We spent 13 days exploring and collecting the botanical diversity in and around the community under very un-summery conditions. The maximum temperatures rarely exceeded 5°C, a lot of snow remained in some areas, and on most days there was dense fog and rain.

A man carrying a rifle stands with a bay and Cape Dorset in the background.

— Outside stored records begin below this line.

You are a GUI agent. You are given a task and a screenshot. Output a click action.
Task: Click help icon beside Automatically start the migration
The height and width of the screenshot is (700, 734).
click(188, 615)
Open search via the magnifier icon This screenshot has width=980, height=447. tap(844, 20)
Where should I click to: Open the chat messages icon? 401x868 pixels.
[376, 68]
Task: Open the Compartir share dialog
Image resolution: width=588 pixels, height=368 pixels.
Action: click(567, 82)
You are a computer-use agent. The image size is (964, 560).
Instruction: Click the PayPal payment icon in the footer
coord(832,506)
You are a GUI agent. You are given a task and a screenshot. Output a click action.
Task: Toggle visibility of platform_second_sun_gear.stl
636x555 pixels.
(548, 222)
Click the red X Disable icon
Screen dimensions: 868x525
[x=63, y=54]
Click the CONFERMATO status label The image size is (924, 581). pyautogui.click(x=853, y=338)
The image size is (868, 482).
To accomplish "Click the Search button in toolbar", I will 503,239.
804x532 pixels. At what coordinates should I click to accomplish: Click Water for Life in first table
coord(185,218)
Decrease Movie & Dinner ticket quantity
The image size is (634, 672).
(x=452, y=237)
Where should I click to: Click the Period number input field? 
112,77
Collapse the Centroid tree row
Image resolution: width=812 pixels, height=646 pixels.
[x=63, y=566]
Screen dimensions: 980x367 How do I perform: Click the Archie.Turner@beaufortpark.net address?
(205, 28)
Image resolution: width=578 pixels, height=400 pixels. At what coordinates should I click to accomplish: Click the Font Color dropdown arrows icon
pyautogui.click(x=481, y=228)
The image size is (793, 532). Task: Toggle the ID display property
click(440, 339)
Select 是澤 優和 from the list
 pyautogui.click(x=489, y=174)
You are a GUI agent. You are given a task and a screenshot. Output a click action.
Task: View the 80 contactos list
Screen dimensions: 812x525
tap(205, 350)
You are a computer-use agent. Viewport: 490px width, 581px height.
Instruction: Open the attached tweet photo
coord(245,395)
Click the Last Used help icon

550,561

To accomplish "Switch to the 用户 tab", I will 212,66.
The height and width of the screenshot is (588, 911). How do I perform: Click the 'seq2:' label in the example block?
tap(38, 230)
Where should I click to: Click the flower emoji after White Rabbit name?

Jeff Saarela in Mallikjuaq Territorial Park across from Cape Dorset. Members of the botany research team carry shotguns for protection when working in areas inhabited by polar bears. Image: Roger Bull © Canadian Museum of Nature

Because of that, plant growth was very late, even for this middle Arctic area. Many of the earliest-flowering Arctic species, like purple saxifrage (Saxifraga oppositifolia) and the multiple species of Arctic willows (Salix spp.), had not yet started or were just beginning to flower, a good two or so weeks later than their average appearance for that area, according to community members.

A plant in bloom.

Purple saxifrage (Saxifraga oppositifolia), the territorial flower of Nunavut, is one of the first plants to flower in the Arctic. On Dorset Island this year, it bloomed in mid-July—about two weeks later than usual—because of a cold spring and summer. Image: Roger Bull © Canadian Museum of Nature

Most of the plants that we collected during the first week or so of the trip were at stages of growth that are not normally collected or even observed by field botanists. Many collections comprised winter-green leaves, last summers’ flowering stems and fruits, and small pre-formed buds at the bases of the plants that were initiated last summer and will develop into this season’s shoots and flowers.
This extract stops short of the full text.